● **Exercise brief**
Rewrite the part of the rows that opens with the line containing "Click the Inkognito profile badge" and closes with the line containing "(x=277, y=170)", putting "Pick the" wherever "Select the" appears and changing nothing else.

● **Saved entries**
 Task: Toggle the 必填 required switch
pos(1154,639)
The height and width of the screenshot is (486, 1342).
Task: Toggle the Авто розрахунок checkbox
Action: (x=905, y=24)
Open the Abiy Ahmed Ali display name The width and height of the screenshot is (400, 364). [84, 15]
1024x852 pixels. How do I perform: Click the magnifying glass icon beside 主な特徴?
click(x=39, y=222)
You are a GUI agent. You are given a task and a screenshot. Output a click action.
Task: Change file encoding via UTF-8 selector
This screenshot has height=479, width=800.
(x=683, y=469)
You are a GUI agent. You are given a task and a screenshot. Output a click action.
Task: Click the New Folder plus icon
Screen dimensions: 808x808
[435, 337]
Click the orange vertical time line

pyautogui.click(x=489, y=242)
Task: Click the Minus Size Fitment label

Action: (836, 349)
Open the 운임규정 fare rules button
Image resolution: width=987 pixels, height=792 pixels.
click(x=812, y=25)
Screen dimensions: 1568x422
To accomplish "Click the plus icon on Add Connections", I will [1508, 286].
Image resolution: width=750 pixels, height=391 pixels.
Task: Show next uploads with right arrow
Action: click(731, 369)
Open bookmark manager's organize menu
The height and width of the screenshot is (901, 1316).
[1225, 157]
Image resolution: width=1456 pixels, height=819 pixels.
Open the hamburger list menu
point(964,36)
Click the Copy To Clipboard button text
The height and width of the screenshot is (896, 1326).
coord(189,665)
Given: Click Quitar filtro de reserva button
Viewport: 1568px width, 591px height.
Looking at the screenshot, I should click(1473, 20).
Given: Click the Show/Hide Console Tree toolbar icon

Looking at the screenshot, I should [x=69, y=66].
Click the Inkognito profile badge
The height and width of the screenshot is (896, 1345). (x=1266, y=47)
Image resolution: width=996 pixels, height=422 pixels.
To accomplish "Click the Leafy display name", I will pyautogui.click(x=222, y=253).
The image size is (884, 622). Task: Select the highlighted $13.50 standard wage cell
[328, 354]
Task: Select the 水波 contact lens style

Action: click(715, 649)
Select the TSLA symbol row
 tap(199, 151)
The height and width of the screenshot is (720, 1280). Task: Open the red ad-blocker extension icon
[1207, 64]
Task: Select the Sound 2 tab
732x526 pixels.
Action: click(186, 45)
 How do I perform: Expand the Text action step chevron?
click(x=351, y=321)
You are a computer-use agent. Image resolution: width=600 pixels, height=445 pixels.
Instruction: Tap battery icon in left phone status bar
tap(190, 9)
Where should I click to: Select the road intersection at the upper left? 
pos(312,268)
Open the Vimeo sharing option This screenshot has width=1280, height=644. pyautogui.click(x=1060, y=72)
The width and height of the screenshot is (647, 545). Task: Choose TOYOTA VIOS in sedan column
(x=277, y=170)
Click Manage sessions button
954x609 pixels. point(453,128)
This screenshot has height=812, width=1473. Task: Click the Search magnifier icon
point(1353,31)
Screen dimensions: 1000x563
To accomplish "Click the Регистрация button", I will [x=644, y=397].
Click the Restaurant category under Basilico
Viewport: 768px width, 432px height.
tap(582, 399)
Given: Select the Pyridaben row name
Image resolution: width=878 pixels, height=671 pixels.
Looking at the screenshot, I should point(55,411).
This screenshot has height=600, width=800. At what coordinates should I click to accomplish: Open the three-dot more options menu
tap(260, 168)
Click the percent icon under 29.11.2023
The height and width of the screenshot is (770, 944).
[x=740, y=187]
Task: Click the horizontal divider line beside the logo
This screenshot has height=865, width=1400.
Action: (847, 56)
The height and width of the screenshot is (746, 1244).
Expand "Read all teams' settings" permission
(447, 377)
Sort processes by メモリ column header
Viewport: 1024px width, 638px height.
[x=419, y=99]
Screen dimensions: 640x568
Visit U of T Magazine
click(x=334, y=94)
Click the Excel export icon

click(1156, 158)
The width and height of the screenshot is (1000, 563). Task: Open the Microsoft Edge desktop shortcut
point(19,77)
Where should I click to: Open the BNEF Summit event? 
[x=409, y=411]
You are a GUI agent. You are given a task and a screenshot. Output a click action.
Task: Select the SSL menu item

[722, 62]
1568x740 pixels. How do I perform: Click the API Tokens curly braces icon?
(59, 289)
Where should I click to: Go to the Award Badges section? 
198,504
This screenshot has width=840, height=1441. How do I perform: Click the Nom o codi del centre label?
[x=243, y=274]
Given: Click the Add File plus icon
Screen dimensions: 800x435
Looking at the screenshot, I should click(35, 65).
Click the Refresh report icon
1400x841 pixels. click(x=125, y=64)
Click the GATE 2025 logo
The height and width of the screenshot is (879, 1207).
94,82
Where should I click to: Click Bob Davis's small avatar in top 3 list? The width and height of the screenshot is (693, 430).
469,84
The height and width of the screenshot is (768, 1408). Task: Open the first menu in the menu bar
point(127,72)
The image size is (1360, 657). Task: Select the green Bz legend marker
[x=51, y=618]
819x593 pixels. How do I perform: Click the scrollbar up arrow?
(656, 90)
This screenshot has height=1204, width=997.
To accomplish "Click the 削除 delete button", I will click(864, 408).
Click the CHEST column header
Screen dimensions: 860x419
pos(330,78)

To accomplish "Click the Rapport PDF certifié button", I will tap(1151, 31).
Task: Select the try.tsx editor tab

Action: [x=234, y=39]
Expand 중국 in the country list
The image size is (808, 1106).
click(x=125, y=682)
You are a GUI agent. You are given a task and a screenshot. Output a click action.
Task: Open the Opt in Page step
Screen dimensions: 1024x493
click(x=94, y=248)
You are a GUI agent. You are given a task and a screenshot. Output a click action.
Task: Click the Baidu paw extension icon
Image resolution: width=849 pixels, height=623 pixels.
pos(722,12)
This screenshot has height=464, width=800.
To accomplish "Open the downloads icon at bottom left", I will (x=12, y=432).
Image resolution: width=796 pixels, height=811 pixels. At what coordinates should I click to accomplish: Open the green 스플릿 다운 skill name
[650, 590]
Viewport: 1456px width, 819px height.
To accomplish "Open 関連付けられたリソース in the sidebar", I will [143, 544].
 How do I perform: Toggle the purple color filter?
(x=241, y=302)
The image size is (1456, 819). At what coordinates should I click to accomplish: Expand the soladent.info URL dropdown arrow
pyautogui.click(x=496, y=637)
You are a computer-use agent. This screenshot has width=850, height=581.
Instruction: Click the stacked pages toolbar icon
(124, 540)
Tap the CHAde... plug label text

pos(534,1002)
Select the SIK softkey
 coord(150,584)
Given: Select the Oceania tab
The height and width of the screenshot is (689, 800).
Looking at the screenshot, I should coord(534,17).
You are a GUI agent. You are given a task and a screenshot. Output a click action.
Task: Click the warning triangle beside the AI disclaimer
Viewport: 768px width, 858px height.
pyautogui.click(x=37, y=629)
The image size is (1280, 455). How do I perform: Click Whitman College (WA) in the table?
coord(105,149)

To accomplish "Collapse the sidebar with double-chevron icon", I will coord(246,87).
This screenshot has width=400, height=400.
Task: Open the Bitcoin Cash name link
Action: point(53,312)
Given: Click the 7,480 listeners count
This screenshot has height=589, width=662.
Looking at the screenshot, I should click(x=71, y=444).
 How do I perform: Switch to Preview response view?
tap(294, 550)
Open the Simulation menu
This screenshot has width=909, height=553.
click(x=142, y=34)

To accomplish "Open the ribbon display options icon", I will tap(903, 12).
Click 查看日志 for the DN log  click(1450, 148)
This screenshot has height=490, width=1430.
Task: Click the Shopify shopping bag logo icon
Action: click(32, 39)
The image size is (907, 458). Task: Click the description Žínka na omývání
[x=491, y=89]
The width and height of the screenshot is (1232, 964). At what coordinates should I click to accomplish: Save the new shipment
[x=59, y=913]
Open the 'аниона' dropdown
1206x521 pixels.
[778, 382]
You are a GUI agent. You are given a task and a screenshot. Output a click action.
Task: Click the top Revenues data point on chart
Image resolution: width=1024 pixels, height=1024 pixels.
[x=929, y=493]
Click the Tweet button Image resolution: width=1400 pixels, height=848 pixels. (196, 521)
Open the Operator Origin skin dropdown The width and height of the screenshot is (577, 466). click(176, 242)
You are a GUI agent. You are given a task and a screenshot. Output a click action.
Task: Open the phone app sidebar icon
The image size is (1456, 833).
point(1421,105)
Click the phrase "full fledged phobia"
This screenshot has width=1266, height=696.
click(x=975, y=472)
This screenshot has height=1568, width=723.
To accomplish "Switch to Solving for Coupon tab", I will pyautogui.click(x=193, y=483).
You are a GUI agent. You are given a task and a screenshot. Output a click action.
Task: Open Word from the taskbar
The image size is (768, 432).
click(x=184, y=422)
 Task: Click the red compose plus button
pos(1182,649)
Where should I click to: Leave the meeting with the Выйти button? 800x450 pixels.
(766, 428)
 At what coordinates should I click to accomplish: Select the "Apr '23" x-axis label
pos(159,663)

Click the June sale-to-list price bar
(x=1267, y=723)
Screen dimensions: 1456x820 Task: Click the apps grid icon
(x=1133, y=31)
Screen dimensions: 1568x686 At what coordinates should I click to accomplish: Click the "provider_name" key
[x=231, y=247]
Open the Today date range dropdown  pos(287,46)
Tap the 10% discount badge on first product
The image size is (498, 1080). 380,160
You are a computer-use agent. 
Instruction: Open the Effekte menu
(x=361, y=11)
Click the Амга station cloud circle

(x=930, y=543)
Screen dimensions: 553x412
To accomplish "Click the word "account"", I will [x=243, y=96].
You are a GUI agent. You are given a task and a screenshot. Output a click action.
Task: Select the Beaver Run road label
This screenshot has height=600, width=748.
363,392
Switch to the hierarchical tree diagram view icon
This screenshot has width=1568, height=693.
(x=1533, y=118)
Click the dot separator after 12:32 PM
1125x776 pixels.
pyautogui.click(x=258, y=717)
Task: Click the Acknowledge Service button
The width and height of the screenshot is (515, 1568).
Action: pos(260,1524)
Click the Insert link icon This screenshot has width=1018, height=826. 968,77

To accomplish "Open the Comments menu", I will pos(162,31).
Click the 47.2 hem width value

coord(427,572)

● **The completed task**
Click the Inkognito profile badge
The height and width of the screenshot is (896, 1345). (x=1266, y=47)
Image resolution: width=996 pixels, height=422 pixels.
To accomplish "Click the Leafy display name", I will pyautogui.click(x=222, y=253).
The image size is (884, 622). Task: Pick the highlighted $13.50 standard wage cell
[328, 354]
Task: Pick the 水波 contact lens style

Action: click(715, 649)
Pick the TSLA symbol row
 tap(199, 151)
The height and width of the screenshot is (720, 1280). Task: Open the red ad-blocker extension icon
[1207, 64]
Task: Pick the Sound 2 tab
732x526 pixels.
Action: click(186, 45)
 How do I perform: Expand the Text action step chevron?
click(x=351, y=321)
You are a computer-use agent. Image resolution: width=600 pixels, height=445 pixels.
Instruction: Tap battery icon in left phone status bar
tap(190, 9)
Where should I click to: Pick the road intersection at the upper left? 
pos(312,268)
Open the Vimeo sharing option This screenshot has width=1280, height=644. pyautogui.click(x=1060, y=72)
The width and height of the screenshot is (647, 545). Task: Choose TOYOTA VIOS in sedan column
(x=277, y=170)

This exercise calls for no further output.